【掲載日】2023年12月11日(月)
事例番号 867
物的環境に関連する事例集
【発生場所】
廊下
廊下
【関連したもの】
点滴スタンド
点滴スタンド
【精神・意識障害の有無】
無
無
【発生内容の分類】
転倒
転倒
【主な原因】
C. 不適切な環境設定・維持管理不足によるリスク
C. 不適切な環境設定・維持管理不足によるリスク
点滴スタンドを使用して歩行中の転倒骨折事故
維持透析をしている杖歩行の60代女性。感染性腸炎で入院4日目、点滴スタンドを押しながら独歩でコンビニへ行く途中に1階廊下で転倒した。左大腿の疼痛が強く、診察したところ左大腿骨頚部骨折の診断となり、同日緊急手術となった。
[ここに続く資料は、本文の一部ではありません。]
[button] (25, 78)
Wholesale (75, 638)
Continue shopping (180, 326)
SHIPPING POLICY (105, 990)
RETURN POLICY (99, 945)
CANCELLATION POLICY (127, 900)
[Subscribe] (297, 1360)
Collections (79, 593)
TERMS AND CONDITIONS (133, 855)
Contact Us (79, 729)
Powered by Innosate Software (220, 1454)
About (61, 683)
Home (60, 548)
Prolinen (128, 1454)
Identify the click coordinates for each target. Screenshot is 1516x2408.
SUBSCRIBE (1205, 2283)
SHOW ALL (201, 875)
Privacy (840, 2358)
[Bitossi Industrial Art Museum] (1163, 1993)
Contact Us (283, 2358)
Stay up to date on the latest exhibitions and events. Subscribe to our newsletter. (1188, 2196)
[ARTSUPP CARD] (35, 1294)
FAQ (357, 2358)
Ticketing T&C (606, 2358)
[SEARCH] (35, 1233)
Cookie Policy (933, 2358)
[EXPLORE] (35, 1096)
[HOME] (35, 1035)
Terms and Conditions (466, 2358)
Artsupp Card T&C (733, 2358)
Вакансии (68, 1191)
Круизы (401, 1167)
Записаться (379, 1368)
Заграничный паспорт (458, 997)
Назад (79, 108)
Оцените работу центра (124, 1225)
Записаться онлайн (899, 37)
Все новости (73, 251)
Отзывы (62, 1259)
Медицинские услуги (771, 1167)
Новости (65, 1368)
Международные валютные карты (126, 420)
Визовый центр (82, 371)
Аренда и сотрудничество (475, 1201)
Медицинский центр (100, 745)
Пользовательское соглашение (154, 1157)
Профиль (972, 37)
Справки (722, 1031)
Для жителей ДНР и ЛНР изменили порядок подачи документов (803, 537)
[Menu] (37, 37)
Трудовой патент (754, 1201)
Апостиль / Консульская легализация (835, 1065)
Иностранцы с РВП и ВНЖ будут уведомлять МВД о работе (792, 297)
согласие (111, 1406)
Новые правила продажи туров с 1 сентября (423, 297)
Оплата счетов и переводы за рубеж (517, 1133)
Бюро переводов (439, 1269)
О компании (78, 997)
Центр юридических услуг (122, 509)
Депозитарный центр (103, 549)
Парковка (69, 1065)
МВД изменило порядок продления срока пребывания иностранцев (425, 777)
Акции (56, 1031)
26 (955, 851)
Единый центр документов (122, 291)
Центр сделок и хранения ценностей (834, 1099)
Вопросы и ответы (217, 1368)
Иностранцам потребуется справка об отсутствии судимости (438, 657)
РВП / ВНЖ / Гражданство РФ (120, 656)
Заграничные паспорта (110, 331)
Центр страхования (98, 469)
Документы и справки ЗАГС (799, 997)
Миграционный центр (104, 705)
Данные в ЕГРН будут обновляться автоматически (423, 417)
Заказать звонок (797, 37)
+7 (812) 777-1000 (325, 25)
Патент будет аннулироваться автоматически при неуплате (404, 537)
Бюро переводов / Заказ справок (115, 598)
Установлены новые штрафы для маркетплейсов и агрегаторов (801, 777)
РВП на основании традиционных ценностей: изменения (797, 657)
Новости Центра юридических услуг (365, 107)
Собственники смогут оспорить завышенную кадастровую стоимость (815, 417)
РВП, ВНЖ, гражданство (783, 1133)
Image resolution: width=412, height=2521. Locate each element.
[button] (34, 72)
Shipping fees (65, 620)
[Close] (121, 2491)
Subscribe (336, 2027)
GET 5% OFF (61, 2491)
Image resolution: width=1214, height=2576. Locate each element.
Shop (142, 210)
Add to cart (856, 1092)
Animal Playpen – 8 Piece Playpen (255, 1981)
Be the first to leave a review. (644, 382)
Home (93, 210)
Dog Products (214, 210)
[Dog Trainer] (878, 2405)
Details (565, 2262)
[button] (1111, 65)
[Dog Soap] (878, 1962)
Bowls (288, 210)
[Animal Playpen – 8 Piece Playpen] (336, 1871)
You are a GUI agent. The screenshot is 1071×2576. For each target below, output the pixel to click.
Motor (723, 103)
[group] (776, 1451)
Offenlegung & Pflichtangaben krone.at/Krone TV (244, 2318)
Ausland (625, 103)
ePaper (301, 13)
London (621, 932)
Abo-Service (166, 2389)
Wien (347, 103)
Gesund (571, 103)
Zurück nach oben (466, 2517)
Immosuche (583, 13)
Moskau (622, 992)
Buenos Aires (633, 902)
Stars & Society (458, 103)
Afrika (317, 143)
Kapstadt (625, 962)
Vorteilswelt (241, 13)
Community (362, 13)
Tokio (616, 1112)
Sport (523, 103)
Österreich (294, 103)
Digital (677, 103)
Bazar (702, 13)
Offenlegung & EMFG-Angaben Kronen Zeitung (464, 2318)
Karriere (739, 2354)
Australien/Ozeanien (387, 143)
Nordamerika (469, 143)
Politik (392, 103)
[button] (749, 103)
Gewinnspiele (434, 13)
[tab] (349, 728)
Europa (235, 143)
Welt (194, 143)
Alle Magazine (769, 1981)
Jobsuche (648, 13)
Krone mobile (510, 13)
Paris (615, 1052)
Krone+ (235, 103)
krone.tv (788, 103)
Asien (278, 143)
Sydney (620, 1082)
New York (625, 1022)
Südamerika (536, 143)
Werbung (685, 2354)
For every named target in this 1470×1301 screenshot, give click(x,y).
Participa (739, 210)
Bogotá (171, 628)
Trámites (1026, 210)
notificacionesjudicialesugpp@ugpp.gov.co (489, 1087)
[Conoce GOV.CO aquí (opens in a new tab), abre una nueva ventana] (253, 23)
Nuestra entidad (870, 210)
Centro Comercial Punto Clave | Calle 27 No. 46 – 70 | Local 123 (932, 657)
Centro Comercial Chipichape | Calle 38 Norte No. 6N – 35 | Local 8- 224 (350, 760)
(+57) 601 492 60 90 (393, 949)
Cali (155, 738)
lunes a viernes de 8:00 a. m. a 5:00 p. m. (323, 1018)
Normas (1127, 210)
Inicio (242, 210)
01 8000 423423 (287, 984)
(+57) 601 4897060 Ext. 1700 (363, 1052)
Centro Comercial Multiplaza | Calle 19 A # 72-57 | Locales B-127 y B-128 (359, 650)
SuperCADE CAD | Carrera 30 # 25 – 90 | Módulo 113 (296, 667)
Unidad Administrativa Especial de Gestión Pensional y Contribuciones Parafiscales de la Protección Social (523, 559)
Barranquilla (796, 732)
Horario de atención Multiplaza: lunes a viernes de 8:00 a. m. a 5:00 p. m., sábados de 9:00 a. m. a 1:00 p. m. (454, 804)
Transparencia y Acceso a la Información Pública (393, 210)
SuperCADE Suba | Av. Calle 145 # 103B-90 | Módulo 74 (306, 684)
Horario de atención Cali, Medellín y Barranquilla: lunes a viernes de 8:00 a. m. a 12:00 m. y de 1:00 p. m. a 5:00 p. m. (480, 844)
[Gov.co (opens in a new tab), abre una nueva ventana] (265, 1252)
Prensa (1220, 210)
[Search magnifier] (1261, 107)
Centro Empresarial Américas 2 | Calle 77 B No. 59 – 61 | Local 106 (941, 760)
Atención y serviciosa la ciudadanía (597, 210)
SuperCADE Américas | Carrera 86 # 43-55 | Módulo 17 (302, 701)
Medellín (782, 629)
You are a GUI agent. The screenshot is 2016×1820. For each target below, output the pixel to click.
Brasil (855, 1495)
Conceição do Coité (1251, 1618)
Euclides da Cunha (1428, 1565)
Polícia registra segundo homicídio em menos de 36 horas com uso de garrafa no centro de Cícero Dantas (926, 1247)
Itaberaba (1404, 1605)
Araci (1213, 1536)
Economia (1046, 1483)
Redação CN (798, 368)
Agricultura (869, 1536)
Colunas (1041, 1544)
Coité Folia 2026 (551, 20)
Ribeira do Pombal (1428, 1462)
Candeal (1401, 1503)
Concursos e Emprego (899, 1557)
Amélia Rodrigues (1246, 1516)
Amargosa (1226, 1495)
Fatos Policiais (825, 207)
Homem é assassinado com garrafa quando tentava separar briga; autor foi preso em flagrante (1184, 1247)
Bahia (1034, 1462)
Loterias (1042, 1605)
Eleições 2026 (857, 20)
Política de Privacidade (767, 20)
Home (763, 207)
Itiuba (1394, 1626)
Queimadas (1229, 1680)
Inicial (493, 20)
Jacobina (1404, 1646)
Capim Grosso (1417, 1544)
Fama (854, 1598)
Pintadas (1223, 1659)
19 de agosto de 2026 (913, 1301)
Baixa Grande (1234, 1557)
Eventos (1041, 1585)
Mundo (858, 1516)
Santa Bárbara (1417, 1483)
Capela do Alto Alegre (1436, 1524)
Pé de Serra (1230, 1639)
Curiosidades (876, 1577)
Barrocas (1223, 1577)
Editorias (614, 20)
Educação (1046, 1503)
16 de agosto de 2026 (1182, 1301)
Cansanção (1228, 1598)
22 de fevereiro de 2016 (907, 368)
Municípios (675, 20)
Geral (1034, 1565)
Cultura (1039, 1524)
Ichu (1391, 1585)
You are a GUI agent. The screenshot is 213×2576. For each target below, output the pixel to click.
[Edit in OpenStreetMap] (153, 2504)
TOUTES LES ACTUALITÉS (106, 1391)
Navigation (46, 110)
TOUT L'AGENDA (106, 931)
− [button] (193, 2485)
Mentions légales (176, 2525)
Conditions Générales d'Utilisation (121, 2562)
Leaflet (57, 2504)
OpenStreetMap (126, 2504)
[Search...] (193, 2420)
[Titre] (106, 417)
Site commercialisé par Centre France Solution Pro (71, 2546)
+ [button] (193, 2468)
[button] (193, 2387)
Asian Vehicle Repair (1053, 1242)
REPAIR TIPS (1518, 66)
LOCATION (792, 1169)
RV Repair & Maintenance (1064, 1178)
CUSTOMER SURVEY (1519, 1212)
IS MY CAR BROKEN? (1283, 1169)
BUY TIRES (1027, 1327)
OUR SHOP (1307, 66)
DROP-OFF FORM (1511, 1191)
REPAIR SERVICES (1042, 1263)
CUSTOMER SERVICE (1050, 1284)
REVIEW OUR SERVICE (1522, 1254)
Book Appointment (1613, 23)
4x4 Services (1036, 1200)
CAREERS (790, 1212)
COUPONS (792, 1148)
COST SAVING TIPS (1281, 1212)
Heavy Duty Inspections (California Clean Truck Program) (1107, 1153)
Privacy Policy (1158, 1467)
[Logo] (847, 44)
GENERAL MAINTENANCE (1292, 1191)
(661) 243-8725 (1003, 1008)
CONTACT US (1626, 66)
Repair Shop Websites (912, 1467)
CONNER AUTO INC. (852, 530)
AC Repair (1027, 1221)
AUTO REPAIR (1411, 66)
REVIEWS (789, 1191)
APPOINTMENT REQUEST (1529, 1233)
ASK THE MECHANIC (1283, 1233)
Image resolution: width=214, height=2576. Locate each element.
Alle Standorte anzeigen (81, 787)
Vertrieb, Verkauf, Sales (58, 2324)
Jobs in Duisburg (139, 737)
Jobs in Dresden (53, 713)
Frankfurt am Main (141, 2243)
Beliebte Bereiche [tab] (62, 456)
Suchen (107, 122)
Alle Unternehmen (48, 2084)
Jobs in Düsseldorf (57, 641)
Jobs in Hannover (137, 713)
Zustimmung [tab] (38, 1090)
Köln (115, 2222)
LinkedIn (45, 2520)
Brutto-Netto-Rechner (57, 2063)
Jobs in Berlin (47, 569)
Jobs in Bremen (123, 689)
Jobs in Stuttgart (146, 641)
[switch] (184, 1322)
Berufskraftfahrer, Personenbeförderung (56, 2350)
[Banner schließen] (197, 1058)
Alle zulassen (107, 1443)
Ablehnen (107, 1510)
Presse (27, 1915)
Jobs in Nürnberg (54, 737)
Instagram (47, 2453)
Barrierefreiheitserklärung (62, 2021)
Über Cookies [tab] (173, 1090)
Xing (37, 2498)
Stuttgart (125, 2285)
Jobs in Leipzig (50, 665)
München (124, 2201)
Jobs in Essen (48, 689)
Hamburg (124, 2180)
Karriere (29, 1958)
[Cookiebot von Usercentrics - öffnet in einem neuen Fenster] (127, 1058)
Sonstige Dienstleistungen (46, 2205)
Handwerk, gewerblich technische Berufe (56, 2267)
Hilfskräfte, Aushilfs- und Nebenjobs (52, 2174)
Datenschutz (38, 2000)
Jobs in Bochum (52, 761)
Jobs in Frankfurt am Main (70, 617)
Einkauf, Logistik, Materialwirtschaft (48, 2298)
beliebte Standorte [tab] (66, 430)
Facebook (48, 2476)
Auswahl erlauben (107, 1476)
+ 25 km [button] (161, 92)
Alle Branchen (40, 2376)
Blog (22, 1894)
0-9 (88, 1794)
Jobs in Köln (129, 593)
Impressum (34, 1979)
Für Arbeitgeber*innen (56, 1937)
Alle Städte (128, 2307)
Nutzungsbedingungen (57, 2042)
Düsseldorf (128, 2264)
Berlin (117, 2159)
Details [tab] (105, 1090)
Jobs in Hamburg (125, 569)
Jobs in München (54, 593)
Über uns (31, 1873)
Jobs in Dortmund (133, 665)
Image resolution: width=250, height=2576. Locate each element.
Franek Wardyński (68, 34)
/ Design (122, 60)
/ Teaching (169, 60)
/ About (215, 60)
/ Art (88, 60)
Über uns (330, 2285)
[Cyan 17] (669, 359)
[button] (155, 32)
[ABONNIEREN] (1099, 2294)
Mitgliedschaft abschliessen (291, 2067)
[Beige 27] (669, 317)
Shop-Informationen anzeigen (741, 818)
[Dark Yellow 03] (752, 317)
患者本人からの聞き取り調査では、入院時より使用していた点滴スタンドのキャスター作動が悪かったので気を付けていたが、点滴スタンドに躓いて転んでしまったとのことであった。要因の一つに、点滴スタンドの点検整備不良が考えられた。 またコンビニへ行く前に看護師から一人で大丈夫か尋ねられたが、大丈夫と答えて一人で向かったので、自分の責任であるとも発言があった。しかしもともと杖歩行である上に感染性腸炎による緊急入院4日目と病状回復期であったこと、慣れない点滴スタンドを押しながらの歩行であり、付き添うか買い物を代行するなどの手段も考えられた。安静度がフリーとされていたが、安静度に関するアセスメント不足も要因の一つと考えられた。
点滴スタンドの点検は看護補助者により毎月1回実施しているが、緊急点検を実施した。 また病状回復期における安静度の設定、点滴スタンドの点検整備、適切な点滴スタンド使用方法についての注意喚起を多職種参加の医療安全対策カンファレンスで作成し、院内に周知した。